Just then, something scratched at the outside pane of her window. Charlene started as if jabbed with a pin, her eyes now wide and shining with genuine fear. A tight knot of anxious surprise sat heavily in Kathy's stomach. On the heels of what Charlene had said about cleansings and the winter, Kathy felt uncharacteristically afraid.
She followed Charlene's gaze to the window. A dark shadow passed over the frosted panes. Charlene began bouncing again, but this time with a rhythmic slowness, as if her body was keeping itself occupied while her mind was somewhere else.
And somewhere else her mind most likely was; all Charlene's restlessness and nervous tics had halted. Her attention was riveted to that window, and she was whispering something about the winter.
“Charlene?”
The shadow passed over the window again, and this time Kathy heard a high-pitched whine like pieces of metal scraping together and a kind of scratching against the side of the building.
“Go,” the other woman whispered. “Go now.”
“What is it? Tell me what's out there.”
“The winter has come. More sacrifices make the fingers of the Hand stronger . . . much, much stronger. Get out of here, Toby's sister—go! Go NOW before it gets in!” While she talked, her voice rose, and her last words thinned as they reached a near-hysterical pitch and volume that rivaled the sounds outside. She sounded both terrified and ecstatic, and it made Kathy's skin crawl. There was a wild desperation in her eyes, though, as if she knew something inevitable and terrible was going to happen, which finally got Kathy up and moving. Those eyes burned with some awful knowledge that seemed at once both painful and orgasmic, and the woman shook and twitched as volts of emotion wracked her worn-out frame.
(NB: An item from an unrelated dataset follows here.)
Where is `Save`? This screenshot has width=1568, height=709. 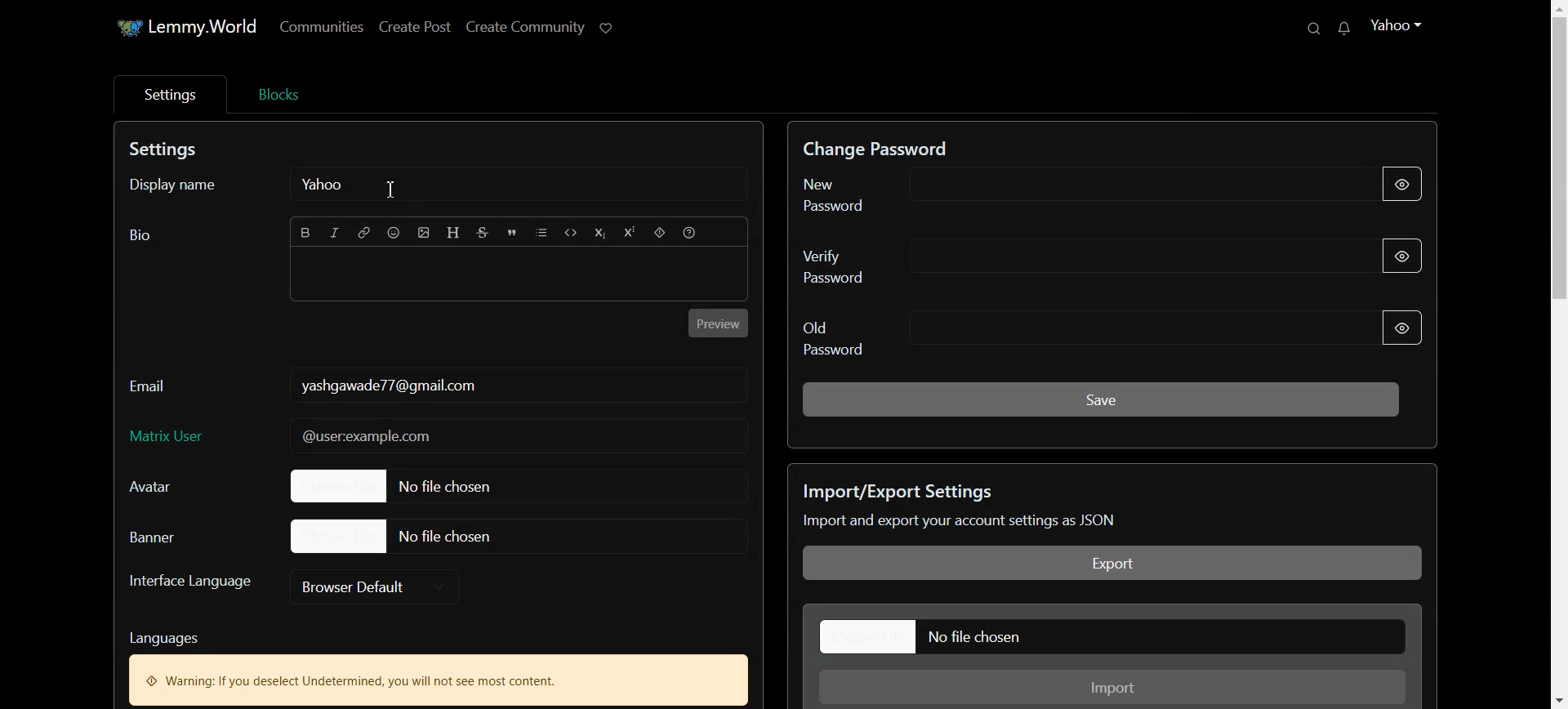 Save is located at coordinates (1100, 398).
Then Charlene started screaming. It might have been hysterical laughter or crying—at that breaking point, they looked and sounded the same—but the overall effect was horrible to witness.
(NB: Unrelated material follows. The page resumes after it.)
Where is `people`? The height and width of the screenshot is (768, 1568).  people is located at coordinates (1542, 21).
Kathy thought she finally understood what others must feel around
her
sometimes. She wanted to get away from Charlene, away from the crazy-sickness spreading through her as a reward for loyalty to her beastly gods, before it infected her as well.
As she backed away from the woman, she went to knock on the door, but it was already swinging outward. Alerted by Charlene's screaming, three orderlies pushed past Kathy to their patient, who was now thrashing against the restraints and laugh-crying with wild, hysterical abandon. The orderlies attempted to sedate her, but her body bucked so wildly that their efforts were lost amidst a fog of grunts and swearing.
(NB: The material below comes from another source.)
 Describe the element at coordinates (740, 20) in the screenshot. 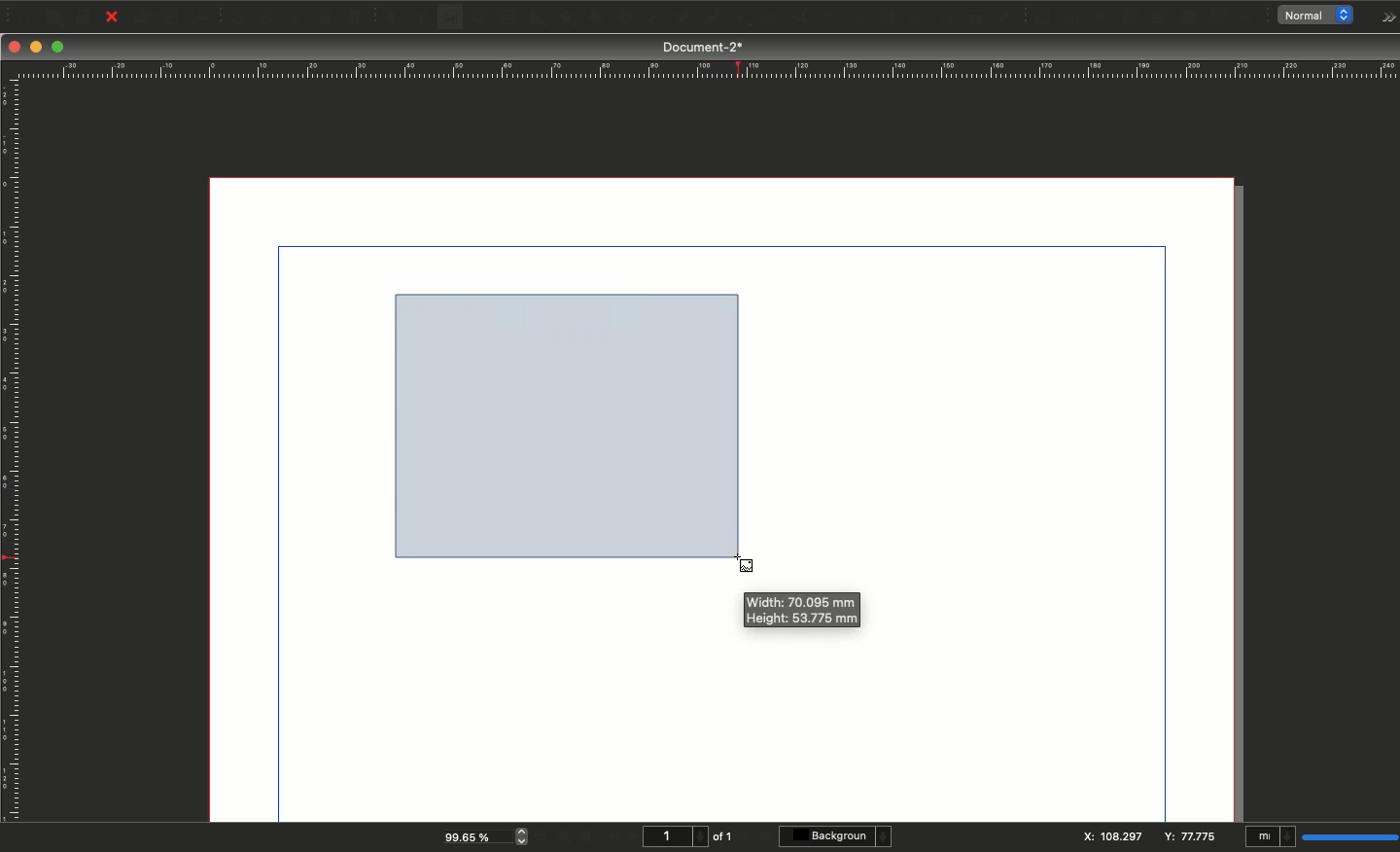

Kathy couldn't watch any more. Unnoticed, she slipped into the hall and hurried toward the elevators. She'd gotten all she was going to get out of the crazy woman, crush on Toby notwithstanding; even if there hadn't been such conviction in Charlene's dismissal, she was right that it was time to go. But that conviction, that desperate and elated certainty in the Hand of the Black Stars' theological tenets, had been present in every facet of Charlene, and in Kathy's experience, that usually meant something. Possibly even something big enough to blot out feeble moonlight as it scrabbled across the hospital window.